La pobreza extrema se va a terminar en el mundo hacia el 2025, gracias a la red de redes. No lo predice un hechicero africano, observando las vísceras de un antílope al pie de una fogata en su miserable aldea de Níger, sino Jeffrey Sachs, experto catedrático, observando los datos de la pantalla de su ordenador en un confortable despacho de dirección del Instituto de la Tierra de la Universidad de Columbia. Este optimista, profesor de economía, desarrollo sostenible y administración de políticas sanitarias, publicó un libro de referencia, bajo el expresivo título: “El fin de la pobreza”. Quien se lo imagine como un intelectual que simplemente elucubra en su despacho se equivoca. En 2005 la revista “Times” lo incluyó entre los cien hombres más influyentes del mundo. Asesor especial de Kofi Annan en las Naciones Unidas, director del proyecto “Objetivos del Milenio”, promotor de modelos de desarrollo rural en países africanos, activista contra el sida, la malaria o el cambio climático, en suma, no es un ratón de biblioteca, ni un internauta compulsivo.
Sachs adora al becerro de oro de la tecnología digital. Cree en el poder revolucionario de la telefonía móvil y la red, como instrumentos para romper el aislamiento de los países pobres, las regiones marginales y las comunidades rurales. Confía en que las propias leyes del mercado capitalista acorten el desfase digital entre ricos y pobres. Cree que el acceso al móvil cuesta tan poco por unidad de transmisión de datos que los más de tres mil millones de abonados van a multiplicarse. Confía en que se mejore e incremente la tecnología de los sistemas inalámbricos que conectan los móviles con los ordenadores personales. Cree en la expansión de la banca electrónica incluso por los países pobres del sur africano o asiático. Confía en la colaboración entre el sector público y el sector privado a la hora de la apuesta digital. Cree en el cooperativismo mercantil entre los productores de alimentos en países pobres, mediante la conexión digital directa con los minoristas de la distribución, que les permita garantizar precios razonables. Confía en el papel de las redes sociales entre ricos y pobres. Cree y confía.

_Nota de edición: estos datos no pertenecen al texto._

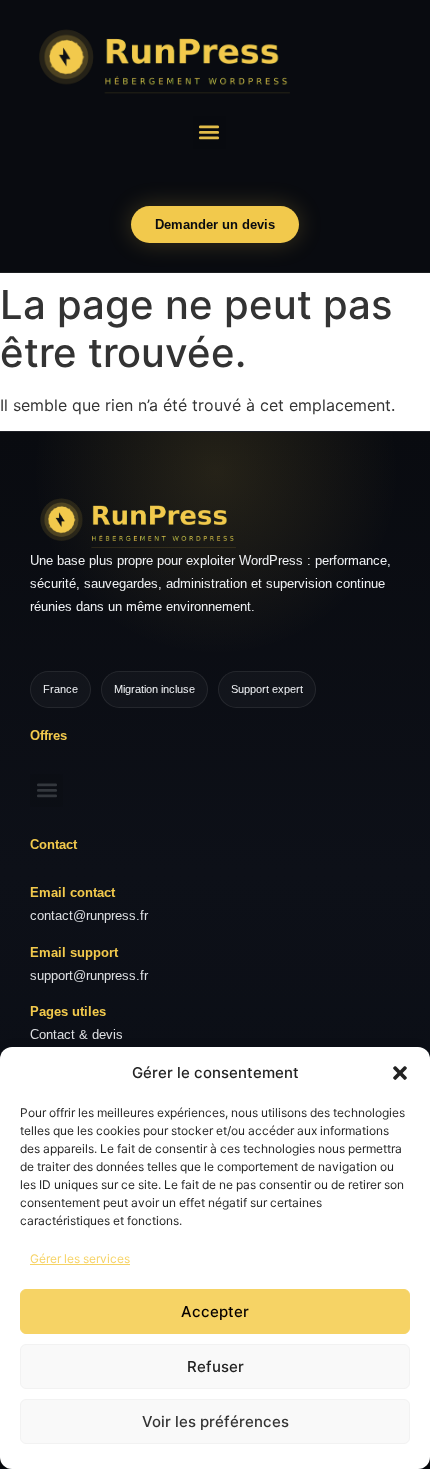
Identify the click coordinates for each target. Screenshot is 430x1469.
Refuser (215, 1366)
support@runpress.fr (89, 975)
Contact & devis (76, 1034)
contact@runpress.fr (89, 915)
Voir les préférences (215, 1421)
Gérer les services (80, 1258)
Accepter (215, 1311)
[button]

No seré yo quien le discuta a Sachs si el desfase digital se está acortando o no. Sin embargo, un simple repaso a las estadísticas de los indicadores de desarrollo humano de los sucesivos informes de la ONU permite comprobar que la brecha entre ricos y pobres se está agrandando. Si se añaden la hambruna, la catástrofe natural periódica, el efecto del cambio climático, la crisis energética, la crisis en la producción de alimentos, el sida, la droga, el tráfico de personas, la guerra y la violencia cotidiana en muchos países pobres, cuesta creer que sus habitantes puedan estar pendientes de la innovación tecnológica. No obstante, cada vez son más los pobres que están en la red, unos enredados, otros enredando. Pero ¡ojo!, porque, como decía Voltaire, “si los pobres empiezan a razonar, todo está perdido”; aunque Voltaire, a diferencia de Sachs, no tenía ordenador, ni móvil.